* **EXERCISE**
Find every line in the entries below that contains the word "coordinates", and copy each of those lines.

## BEGIN

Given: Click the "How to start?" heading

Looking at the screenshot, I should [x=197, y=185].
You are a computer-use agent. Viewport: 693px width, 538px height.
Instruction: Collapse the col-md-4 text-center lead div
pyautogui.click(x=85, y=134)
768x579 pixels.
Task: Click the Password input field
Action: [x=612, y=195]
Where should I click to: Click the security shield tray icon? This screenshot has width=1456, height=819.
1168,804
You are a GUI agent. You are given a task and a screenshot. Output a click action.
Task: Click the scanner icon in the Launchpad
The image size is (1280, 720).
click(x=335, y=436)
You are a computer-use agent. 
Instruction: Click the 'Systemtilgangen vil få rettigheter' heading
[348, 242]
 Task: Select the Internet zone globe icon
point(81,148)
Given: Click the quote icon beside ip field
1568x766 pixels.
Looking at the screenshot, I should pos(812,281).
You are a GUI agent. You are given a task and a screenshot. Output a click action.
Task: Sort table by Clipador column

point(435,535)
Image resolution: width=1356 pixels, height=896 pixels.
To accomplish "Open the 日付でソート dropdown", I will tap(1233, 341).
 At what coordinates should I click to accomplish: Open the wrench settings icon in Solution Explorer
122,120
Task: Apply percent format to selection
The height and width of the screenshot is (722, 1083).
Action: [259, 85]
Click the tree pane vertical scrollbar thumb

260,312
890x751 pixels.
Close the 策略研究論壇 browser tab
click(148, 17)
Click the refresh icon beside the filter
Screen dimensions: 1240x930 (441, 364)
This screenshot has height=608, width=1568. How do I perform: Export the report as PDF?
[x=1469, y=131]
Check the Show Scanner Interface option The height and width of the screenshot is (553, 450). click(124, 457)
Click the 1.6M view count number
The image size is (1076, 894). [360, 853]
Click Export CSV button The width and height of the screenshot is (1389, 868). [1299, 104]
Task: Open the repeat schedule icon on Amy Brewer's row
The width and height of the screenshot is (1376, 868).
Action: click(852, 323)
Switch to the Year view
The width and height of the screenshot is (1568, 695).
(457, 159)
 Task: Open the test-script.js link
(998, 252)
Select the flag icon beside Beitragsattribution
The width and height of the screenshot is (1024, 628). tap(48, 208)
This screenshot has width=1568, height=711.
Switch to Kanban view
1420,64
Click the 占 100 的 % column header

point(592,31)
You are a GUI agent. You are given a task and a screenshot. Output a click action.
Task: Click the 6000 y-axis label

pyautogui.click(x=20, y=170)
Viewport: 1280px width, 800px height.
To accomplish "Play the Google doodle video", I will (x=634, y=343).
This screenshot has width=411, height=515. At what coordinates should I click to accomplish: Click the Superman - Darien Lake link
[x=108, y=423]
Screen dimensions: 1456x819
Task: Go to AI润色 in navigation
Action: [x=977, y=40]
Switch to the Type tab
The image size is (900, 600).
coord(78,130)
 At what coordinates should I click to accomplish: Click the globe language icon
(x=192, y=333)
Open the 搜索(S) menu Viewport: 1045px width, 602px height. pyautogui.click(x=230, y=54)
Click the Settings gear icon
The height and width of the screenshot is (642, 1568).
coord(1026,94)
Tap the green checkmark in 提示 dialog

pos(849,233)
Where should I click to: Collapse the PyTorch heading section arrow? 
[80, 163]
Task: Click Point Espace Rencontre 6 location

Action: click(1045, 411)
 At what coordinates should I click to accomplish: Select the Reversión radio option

## END

* **THE ANSWER**
 At what coordinates should I click to accomplish: Open the wrench settings icon in Solution Explorer
This screenshot has width=411, height=515. At what coordinates should I click to accomplish: Click the Superman - Darien Lake link
 At what coordinates should I click to accomplish: Click the globe language icon
 At what coordinates should I click to accomplish: Select the Reversión radio option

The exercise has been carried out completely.